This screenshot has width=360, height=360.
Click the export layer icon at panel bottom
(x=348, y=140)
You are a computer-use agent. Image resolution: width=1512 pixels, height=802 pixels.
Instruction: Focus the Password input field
* * * * *
#### Work task:
Print out the records exactly as they were entered.

#### Response area:
This screenshot has width=360, height=360.
Click the export layer icon at panel bottom
(x=348, y=140)
You are a computer-use agent. Image resolution: width=1512 pixels, height=802 pixels.
Instruction: Focus the Password input field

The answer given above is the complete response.